• [Direction a]:
Answer these questions from the passage about the iPhone as a Mac, marking each answer with its question's numeral:
(i) What kind of environment does the writer say they work in?
(ii) What does the writer suggest could be used as the trackpad?
(iii) On what machine at work does the writer want to bring up MacOS in a window?

• [Given passage]:
It is also a perfect "Innovators Dilemma" scenario.

The next iPhone needs to be a Mac computer in your pocket and have the full
functionality of a Mac.

One thing that is painfully missing from iOS is multiuser support.

It is unbelievable that, so many years later, I can't hand my iPhone or iPad
to a friend, co-worker, my kids or someone at a meeting and have them be in
"guest" mode or some mode where I can exercise complete access control to
information and apps. Today, if you hand your unlocked iOS device to someone
they have full access to anything that isn't locked out specifically by an
app. And, even at that, your entire device is exposed.

The other improvement would be more granularity in selecting what lives
outside and inside the lock screen. I work in an ITAR environment, which means
my phone needs to have a password in order to prevent access to my ITAR email
and calendar. NOTHING ELSE ON MY PHONE requires that lockout. I can't even
hang-up the damn thing while on a call without entering a password because the
damn lock screen locks out everything. This is ridiculous.

If I had the aforementioned multi-user mode I could setup a "work" user to
deal with my ITAR stuff and a "me" user to expose what I want and how I want
it.

There is no good reason I can come up with to have my friggin calculator live
behind a password. I should be able to define what I want on each side of that
wall.

Finally, and this would be the killer app, the new your-iphone-is-a-mac device
should have the technology necessary to bring up the MacOS interface on any
computer any time. In other words, when I go to work, I should be able to
connect to my Mac-in-my-pocket device and bring-up MacOS on a window on my
Windows 10 machine.

It should be painless and seamless. If it requires a little USB device, that's
fine. The phone should have a slot for this device to be stored so it can go
with you anywhere. Pop it out, plug it in and you are in business. This should
also work on traditional Macs.

Now your phone is your real personal computer, everywhere.

It could even use the touchscreen as the trackpad if necessary.

The other huge evolutionary step if they took this path would be to allow full
file system access. Maybe there's a distinction between MacOS and iOS apps.
The iOS stuff can remain sandboxed while the MacOS apps enjoy full file system
access.

• [Entries supplied]:

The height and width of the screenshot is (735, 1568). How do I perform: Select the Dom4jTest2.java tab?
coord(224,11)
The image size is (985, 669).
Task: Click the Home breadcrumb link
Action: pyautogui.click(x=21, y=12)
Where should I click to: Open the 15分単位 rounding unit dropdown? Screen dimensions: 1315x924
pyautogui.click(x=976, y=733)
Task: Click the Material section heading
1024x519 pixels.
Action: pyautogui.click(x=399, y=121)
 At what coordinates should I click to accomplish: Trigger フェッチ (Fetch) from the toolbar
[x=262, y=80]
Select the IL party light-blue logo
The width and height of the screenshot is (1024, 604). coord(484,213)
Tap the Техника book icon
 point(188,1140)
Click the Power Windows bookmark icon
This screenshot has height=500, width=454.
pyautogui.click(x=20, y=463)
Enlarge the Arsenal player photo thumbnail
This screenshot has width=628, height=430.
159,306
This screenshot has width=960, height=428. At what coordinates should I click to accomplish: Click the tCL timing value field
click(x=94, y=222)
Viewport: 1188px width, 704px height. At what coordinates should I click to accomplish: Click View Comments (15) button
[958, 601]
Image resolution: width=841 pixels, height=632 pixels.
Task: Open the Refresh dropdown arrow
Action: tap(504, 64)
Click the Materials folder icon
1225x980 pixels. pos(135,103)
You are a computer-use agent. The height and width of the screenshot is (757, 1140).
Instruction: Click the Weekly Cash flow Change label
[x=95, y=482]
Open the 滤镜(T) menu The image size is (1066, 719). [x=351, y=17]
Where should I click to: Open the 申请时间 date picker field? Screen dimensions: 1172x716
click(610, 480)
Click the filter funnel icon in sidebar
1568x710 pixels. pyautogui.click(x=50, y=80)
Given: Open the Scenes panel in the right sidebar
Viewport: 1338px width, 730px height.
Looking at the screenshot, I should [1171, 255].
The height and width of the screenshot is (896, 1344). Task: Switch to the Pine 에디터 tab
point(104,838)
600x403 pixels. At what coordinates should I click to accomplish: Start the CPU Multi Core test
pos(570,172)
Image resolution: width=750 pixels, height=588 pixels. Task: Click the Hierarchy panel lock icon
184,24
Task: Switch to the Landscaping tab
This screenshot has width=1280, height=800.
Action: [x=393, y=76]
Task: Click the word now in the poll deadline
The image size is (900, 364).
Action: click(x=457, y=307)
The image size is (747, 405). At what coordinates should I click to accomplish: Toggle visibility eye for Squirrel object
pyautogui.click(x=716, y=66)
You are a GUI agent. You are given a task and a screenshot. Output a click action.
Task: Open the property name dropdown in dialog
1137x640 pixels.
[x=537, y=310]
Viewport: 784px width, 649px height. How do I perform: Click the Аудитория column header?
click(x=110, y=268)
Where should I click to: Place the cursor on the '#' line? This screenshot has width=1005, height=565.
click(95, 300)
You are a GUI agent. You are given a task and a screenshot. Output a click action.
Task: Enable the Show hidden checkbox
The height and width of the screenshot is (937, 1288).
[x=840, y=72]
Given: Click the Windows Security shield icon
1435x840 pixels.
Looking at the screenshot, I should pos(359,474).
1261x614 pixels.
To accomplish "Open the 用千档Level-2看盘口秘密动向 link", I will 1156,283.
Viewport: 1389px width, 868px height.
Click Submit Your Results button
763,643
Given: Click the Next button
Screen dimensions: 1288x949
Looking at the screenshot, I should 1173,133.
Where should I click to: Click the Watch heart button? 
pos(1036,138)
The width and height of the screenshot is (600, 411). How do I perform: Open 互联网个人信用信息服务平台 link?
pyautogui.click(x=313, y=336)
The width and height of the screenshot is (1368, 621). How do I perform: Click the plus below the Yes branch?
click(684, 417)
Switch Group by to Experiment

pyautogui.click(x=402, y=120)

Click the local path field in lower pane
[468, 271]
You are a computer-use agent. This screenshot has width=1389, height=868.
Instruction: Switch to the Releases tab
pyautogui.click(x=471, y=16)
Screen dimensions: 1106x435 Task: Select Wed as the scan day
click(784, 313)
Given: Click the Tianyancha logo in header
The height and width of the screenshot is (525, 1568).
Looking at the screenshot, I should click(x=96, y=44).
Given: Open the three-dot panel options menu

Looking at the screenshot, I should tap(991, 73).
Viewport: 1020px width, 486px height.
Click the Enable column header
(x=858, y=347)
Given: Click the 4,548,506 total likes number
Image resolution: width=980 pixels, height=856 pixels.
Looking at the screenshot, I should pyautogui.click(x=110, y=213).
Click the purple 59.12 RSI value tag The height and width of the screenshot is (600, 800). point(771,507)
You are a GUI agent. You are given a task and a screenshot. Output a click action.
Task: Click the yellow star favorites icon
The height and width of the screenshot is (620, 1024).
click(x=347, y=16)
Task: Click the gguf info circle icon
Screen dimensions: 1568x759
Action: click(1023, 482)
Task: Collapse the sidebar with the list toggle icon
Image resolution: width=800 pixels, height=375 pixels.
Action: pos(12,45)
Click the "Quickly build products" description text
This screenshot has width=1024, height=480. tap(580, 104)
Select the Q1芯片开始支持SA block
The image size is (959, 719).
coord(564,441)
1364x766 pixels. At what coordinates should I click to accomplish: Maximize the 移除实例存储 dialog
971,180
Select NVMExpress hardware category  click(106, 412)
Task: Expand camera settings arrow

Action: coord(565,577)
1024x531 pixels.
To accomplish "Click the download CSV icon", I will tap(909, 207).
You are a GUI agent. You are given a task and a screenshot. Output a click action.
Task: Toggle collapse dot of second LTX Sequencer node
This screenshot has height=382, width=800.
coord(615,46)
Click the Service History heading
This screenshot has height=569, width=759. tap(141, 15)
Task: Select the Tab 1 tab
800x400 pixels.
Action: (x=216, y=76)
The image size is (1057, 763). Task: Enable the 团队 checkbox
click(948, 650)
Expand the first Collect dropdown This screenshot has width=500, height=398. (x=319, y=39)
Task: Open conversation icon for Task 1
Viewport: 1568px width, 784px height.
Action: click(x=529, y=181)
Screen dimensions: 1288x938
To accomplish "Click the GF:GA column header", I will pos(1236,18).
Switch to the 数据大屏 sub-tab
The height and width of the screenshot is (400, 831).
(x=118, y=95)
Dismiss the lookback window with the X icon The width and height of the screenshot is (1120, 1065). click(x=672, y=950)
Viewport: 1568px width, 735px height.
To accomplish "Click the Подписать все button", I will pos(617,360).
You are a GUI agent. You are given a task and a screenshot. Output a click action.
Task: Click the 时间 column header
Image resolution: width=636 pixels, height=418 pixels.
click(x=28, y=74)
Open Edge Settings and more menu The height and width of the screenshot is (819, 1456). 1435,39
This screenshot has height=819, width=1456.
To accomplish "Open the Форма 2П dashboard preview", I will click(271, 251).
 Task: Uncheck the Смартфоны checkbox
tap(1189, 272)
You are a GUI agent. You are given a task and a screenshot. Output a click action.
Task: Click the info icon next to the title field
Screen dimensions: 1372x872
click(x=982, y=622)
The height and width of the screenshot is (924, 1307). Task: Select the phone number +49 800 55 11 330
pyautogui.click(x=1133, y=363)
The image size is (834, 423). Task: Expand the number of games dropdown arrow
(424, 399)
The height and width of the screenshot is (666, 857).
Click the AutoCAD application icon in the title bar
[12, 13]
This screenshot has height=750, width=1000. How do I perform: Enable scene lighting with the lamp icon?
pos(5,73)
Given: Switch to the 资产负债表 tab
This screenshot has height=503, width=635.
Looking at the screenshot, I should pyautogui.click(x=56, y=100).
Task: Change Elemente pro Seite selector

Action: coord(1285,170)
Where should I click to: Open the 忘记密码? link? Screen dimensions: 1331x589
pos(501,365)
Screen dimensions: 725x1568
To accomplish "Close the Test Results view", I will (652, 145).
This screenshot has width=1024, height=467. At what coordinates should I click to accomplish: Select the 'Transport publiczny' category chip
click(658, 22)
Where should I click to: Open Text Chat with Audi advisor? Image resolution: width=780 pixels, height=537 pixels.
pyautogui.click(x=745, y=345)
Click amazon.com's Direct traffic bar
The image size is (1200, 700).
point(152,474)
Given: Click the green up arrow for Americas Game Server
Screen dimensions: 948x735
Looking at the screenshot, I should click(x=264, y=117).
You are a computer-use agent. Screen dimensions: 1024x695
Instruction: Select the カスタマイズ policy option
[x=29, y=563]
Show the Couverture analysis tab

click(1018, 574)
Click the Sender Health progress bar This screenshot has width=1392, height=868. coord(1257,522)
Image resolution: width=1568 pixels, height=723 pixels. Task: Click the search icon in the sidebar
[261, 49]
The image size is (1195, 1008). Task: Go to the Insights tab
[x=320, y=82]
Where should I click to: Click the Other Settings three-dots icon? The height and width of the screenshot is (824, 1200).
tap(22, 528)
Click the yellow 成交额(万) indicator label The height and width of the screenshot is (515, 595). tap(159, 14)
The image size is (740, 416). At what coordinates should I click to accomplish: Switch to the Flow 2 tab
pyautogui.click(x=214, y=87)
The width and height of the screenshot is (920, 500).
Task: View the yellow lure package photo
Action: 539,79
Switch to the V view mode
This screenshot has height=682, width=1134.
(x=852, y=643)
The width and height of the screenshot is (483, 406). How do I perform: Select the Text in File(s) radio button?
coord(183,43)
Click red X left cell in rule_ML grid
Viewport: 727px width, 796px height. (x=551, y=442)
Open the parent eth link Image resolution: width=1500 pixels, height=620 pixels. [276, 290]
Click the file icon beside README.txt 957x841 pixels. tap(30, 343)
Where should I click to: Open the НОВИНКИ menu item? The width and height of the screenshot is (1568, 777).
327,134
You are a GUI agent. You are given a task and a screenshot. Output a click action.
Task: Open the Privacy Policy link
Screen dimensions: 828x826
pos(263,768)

• [Direction b]: Present only the stretch of the records from the line that contains "Where should I click to: Click the Other" through the line that contains "Click the file" as a Markdown table with the columns Row and Line. Number each row and omit blank lines.

• [Expected answer a]:
(i) An ITAR environment.
(ii) The touchscreen.
(iii) A Windows 10 machine.

• [Expected answer b]:
| Row | Line |
|---|---|
| 1 | Where should I click to: Click the Other Settings three-dots icon? The height and width of the screenshot is (824, 1200). |
| 2 | tap(22, 528) |
| 3 | Click the yellow 成交额(万) indicator label The height and width of the screenshot is (515, 595). tap(159, 14) |
| 4 | The image size is (740, 416). At what coordinates should I click to accomplish: Switch to the Flow 2 tab |
| 5 | pyautogui.click(x=214, y=87) |
| 6 | The width and height of the screenshot is (920, 500). |
| 7 | Task: View the yellow lure package photo |
| 8 | Action: 539,79 |
| 9 | Switch to the V view mode |
| 10 | This screenshot has height=682, width=1134. |
| 11 | (x=852, y=643) |
| 12 | The width and height of the screenshot is (483, 406). How do I perform: Select the Text in File(s) radio button? |
| 13 | coord(183,43) |
| 14 | Click red X left cell in rule_ML grid |
| 15 | Viewport: 727px width, 796px height. (x=551, y=442) |
| 16 | Open the parent eth link Image resolution: width=1500 pixels, height=620 pixels. [276, 290] |
| 17 | Click the file icon beside README.txt 957x841 pixels. tap(30, 343) |